Essentially education (state and private) is class bound,and the mc always push and agitate to get for their kids. Mc parents know the system,talk a common language to educationalists , and are adept at cheating,schmoozing to get into a good school

peteneras Tue 05-Dec-17 20:43:26

Some posters here must have come from Mars. I can't see why or how or when private education is a "moral issue".

And taxpayer bear the cost on private education? Give me a break - I give up.

LipstickHandbagCoffee Tue 05-Dec-17 20:47:32

You can’t see a moral issue in buying advantage,those who can afford private purchase smaller class size, pretty much dodge pupils social problems. Meanwhile children of equal ability have to attend a state school with bigger class size,mixed abilities and potentially social problems

RestingGrinchFace Tue 05-Dec-17 20:49:07

If more people shouldered their financial responsibility the state sector could afford to provide a better service. It's not rocket science. You have children, you bloody well pay for them.

GardenGeek Tue 05-Dec-17 20:53:59

Message withdrawn at poster's request.

LipstickHandbagCoffee Tue 05-Dec-17 20:57:18

Well,this is nicely on course for a mn battle royals.someone will post some stats
The stats will be disputed and some links to attainment outcomes etc
Some harrumphing about private being full of horahs. Harrumphing that state School are debauched

BubblesBuddy Tue 05-Dec-17 21:12:33

Lipstick: You are forgetting that many children do extremely well in state schools. They really do not give an inferior education. Obviously some are poor but smaller class size is not a guarantee of much if the teacher is poor! Better a larger class with an outstanding teacher. They are not all in independent schools either! Very small classes are a hindrance to progress in many ways. The main difference is often extra curricular on offer, better sport, music and drama and, sometimes, more bright children in one place.

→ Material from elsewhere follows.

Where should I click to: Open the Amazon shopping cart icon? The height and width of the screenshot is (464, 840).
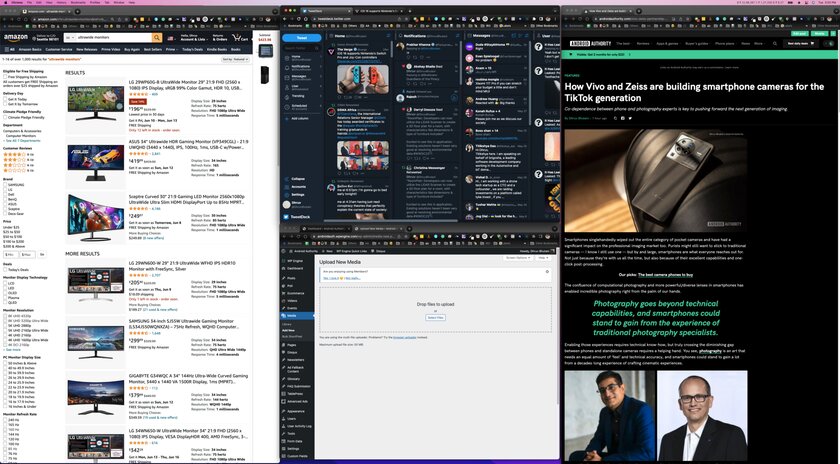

In the senior sector there are loads of problems that the pupils may have. Again, you may be dodging Sen children or poor children, and possibly those with behaviour problems (but not necessarily) but you are not dodging those with family problems resulting from the the aftermath of divorce, eating disorders or those that self harm.

LipstickHandbagCoffee Tue 05-Dec-17 21:22:00

I’m not forgetting kids do well at state school,I know that fine.
I've just done quick overview of things I hear parents say about state or private
These are all well rehearsed arguments and Frankly it’s up to op.

onewhitewhisker Tue 05-Dec-17 21:27:56

if you can afford to pay for your child to be educated how can you possibly think it's ok to make the taxpayer bare the cost instead?

I have seen this argument on a few threads and i really think that it's back to front. People have every right to choose to pay to educate their children if they prefer, but the point of providing taxpayer-funded education and indeed health care free at the point of delivery is that it's there for everyone to use. the state sector in education and health will be stronger if it's seen as the default for people from as wide a range of social classes and income groups as possible; this will increase pressure on governments of all parties to value the services as they know their voters use them. Yes education is struggling and underfunded but the more the state sector is seen as something you only opt for if you can't pay the easier it will be for governments to denigrate it and run it down and the wider social inequalities will grow.

RestingGrinchFace Tue 05-Dec-17 21:49:05

The reason why state funded education was introduced was to fill the gaps for the 5% of children in Britain who received no's also much easier for governments to provided terrible service when the majority use said service and have no private sector to compare it to to realise just how shit it is or no real option to not use it-the NHS is an obvious example of it.

RestingGrinchFace Tue 05-Dec-17 21:50:16

*just to clarify I'm not actually against people choosing the state sector when they can afford to pay provided that they are charged for the privilege-unfortunately that doesn't happen in the uk.